WHAT IS BEING ASKED
In the entries below, swap every "Instruction:" for "Command:" and reproduce the rest of each line unchanged.

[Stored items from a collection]
= = = =
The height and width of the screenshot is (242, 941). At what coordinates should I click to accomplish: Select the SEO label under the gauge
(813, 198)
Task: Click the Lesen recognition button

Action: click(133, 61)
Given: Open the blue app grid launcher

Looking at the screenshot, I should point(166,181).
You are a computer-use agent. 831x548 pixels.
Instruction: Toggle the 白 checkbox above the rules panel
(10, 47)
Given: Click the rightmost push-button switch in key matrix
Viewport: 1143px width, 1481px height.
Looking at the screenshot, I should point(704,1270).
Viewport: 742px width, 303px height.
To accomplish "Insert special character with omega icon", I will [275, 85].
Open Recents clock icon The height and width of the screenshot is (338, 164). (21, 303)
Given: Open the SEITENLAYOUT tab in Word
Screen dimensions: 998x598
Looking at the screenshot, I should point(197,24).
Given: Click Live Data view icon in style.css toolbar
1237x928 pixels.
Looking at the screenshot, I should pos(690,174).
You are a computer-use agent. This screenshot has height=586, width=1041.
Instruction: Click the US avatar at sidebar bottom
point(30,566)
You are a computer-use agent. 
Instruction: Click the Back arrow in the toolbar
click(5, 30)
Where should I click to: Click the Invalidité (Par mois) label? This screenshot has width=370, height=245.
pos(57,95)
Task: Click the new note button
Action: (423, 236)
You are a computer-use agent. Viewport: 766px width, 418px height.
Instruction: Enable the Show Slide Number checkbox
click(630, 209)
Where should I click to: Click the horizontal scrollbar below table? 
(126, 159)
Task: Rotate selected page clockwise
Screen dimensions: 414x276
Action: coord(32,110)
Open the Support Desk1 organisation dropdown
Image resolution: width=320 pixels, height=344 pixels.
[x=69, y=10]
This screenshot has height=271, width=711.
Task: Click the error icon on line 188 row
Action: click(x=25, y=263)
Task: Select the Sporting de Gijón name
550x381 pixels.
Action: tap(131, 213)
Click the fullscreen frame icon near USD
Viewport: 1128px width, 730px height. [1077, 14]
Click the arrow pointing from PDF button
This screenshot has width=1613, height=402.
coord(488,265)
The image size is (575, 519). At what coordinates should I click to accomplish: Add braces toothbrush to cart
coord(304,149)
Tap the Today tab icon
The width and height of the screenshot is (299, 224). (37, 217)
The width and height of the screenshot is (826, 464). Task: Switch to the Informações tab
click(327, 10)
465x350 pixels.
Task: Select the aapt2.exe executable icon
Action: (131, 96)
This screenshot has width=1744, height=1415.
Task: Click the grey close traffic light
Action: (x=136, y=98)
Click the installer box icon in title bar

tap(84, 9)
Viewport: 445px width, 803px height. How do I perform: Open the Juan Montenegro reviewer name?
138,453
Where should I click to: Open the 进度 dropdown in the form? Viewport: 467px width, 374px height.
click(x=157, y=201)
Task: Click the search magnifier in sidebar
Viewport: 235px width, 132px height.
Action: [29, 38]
= = = =
TASK RESPONSE
The height and width of the screenshot is (242, 941). At what coordinates should I click to accomplish: Select the SEO label under the gauge
(813, 198)
Task: Click the Lesen recognition button

Action: click(133, 61)
Given: Open the blue app grid launcher

Looking at the screenshot, I should point(166,181).
You are a computer-use agent. 831x548 pixels.
Command: Toggle the 白 checkbox above the rules panel
(10, 47)
Given: Click the rightmost push-button switch in key matrix
Viewport: 1143px width, 1481px height.
Looking at the screenshot, I should point(704,1270).
Viewport: 742px width, 303px height.
To accomplish "Insert special character with omega icon", I will [275, 85].
Open Recents clock icon The height and width of the screenshot is (338, 164). (21, 303)
Given: Open the SEITENLAYOUT tab in Word
Screen dimensions: 998x598
Looking at the screenshot, I should point(197,24).
Given: Click Live Data view icon in style.css toolbar
1237x928 pixels.
Looking at the screenshot, I should pos(690,174).
You are a computer-use agent. This screenshot has height=586, width=1041.
Command: Click the US avatar at sidebar bottom
point(30,566)
You are a computer-use agent. 
Command: Click the Back arrow in the toolbar
click(5, 30)
Where should I click to: Click the Invalidité (Par mois) label? This screenshot has width=370, height=245.
pos(57,95)
Task: Click the new note button
Action: (423, 236)
You are a computer-use agent. Viewport: 766px width, 418px height.
Command: Enable the Show Slide Number checkbox
click(630, 209)
Where should I click to: Click the horizontal scrollbar below table? 
(126, 159)
Task: Rotate selected page clockwise
Screen dimensions: 414x276
Action: coord(32,110)
Open the Support Desk1 organisation dropdown
Image resolution: width=320 pixels, height=344 pixels.
[x=69, y=10]
This screenshot has height=271, width=711.
Task: Click the error icon on line 188 row
Action: click(x=25, y=263)
Task: Select the Sporting de Gijón name
550x381 pixels.
Action: tap(131, 213)
Click the fullscreen frame icon near USD
Viewport: 1128px width, 730px height. [1077, 14]
Click the arrow pointing from PDF button
This screenshot has width=1613, height=402.
coord(488,265)
The image size is (575, 519). At what coordinates should I click to accomplish: Add braces toothbrush to cart
coord(304,149)
Tap the Today tab icon
The width and height of the screenshot is (299, 224). (37, 217)
The width and height of the screenshot is (826, 464). Task: Switch to the Informações tab
click(327, 10)
465x350 pixels.
Task: Select the aapt2.exe executable icon
Action: (131, 96)
This screenshot has width=1744, height=1415.
Task: Click the grey close traffic light
Action: (x=136, y=98)
Click the installer box icon in title bar

tap(84, 9)
Viewport: 445px width, 803px height. How do I perform: Open the Juan Montenegro reviewer name?
138,453
Where should I click to: Open the 进度 dropdown in the form? Viewport: 467px width, 374px height.
click(x=157, y=201)
Task: Click the search magnifier in sidebar
Viewport: 235px width, 132px height.
Action: [29, 38]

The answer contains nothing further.